Owing to the reliance on concentric power and torque development during cycling, especially during periods of sprinting and transition to sprinting, a higher stiffness may improve the RCTD. In relation to this point, Wilson et al. (41) theorized that because an activity such as cycling would benefit from a more rapid transmission of concentric force, higher musculotendinous stiffness may indeed be related to improved performance. A proposed improvement in force-velocity characteristics, along with improved transmission of initial force (41), may have direct benefits for CT development and overall performance velocity.
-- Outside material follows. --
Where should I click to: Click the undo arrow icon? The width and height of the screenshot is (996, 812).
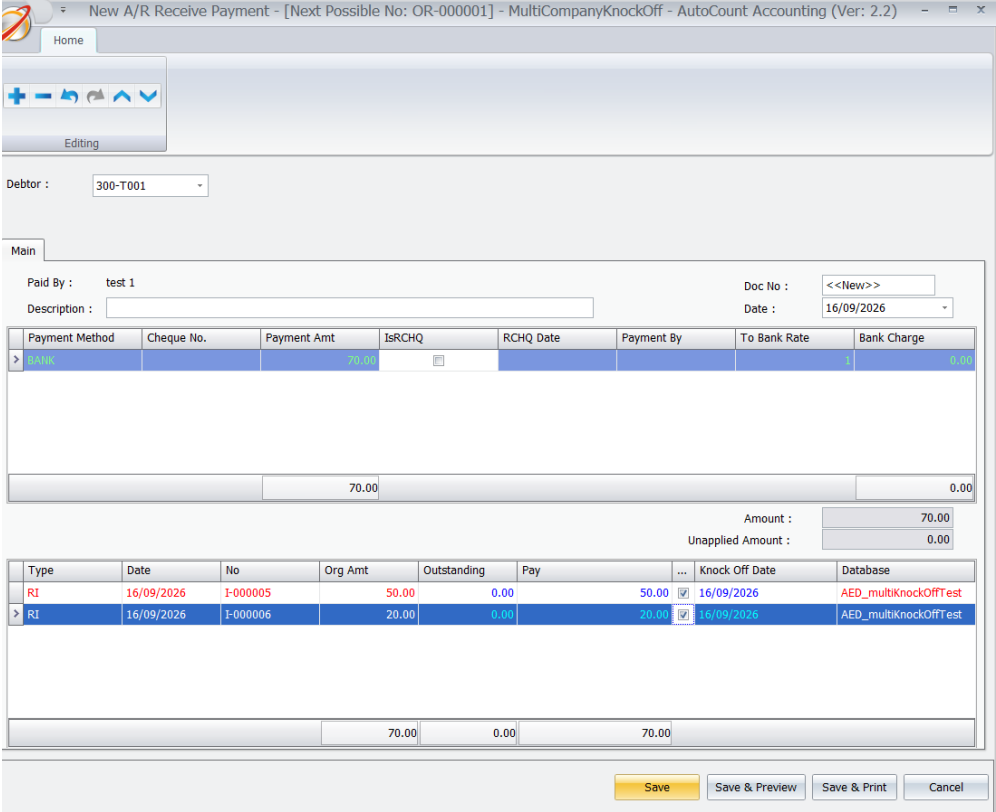point(69,97)
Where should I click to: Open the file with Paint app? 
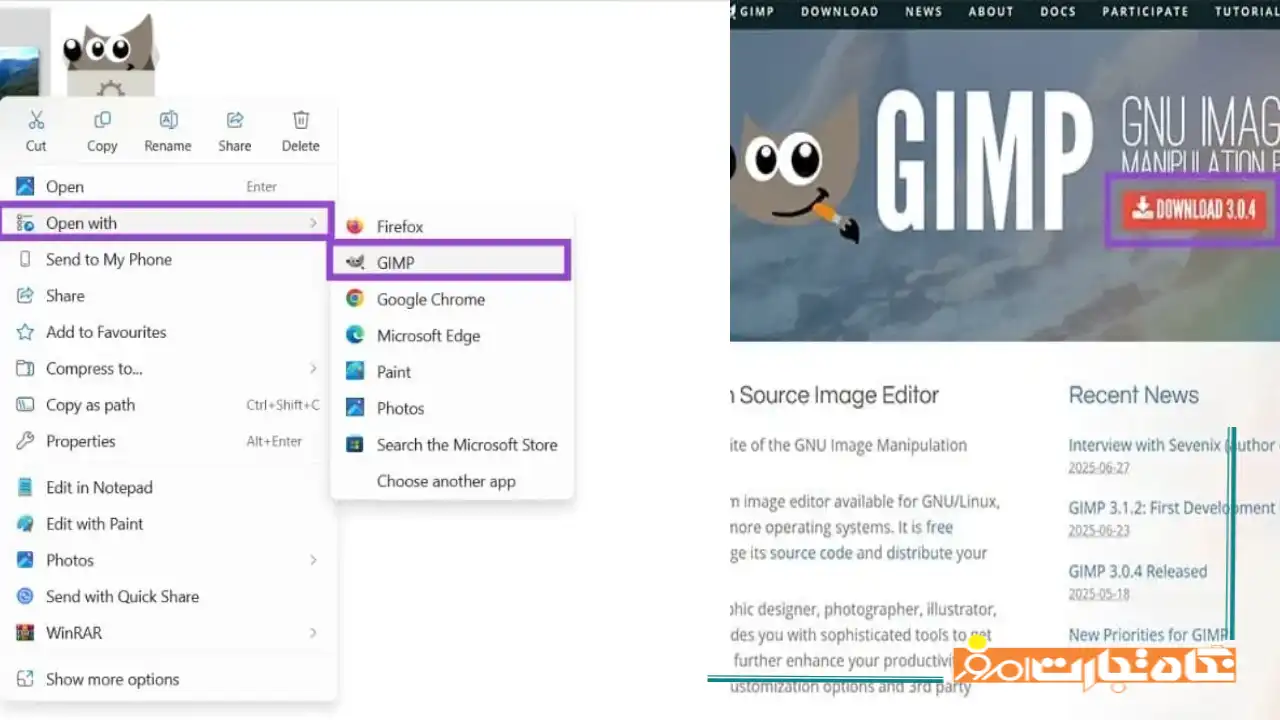[393, 372]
Stiffness refers to a body resisting an applied change in length and is calculated as the ratio of change in force to change in length (4). Stiffness has typically been presented in the literature with reference to Hill's three-component model of muscle (35,43). Much of the elasticity reportedly resides in the series elastic component (SEC), making this region a primary contributor to stiffness. Direct, isolated measures of SEC stiffness have been previously reported (30) and termed musculotendinous stiffness. Further development of such testing procedures has led to the quantification of active musculoarticular (MA) stiffness. This measure quantifies the stiffness of the SEC along with that of the surrounding articular surfaces, ligaments, and skin (32) and is often assessed using a free oscillation technique.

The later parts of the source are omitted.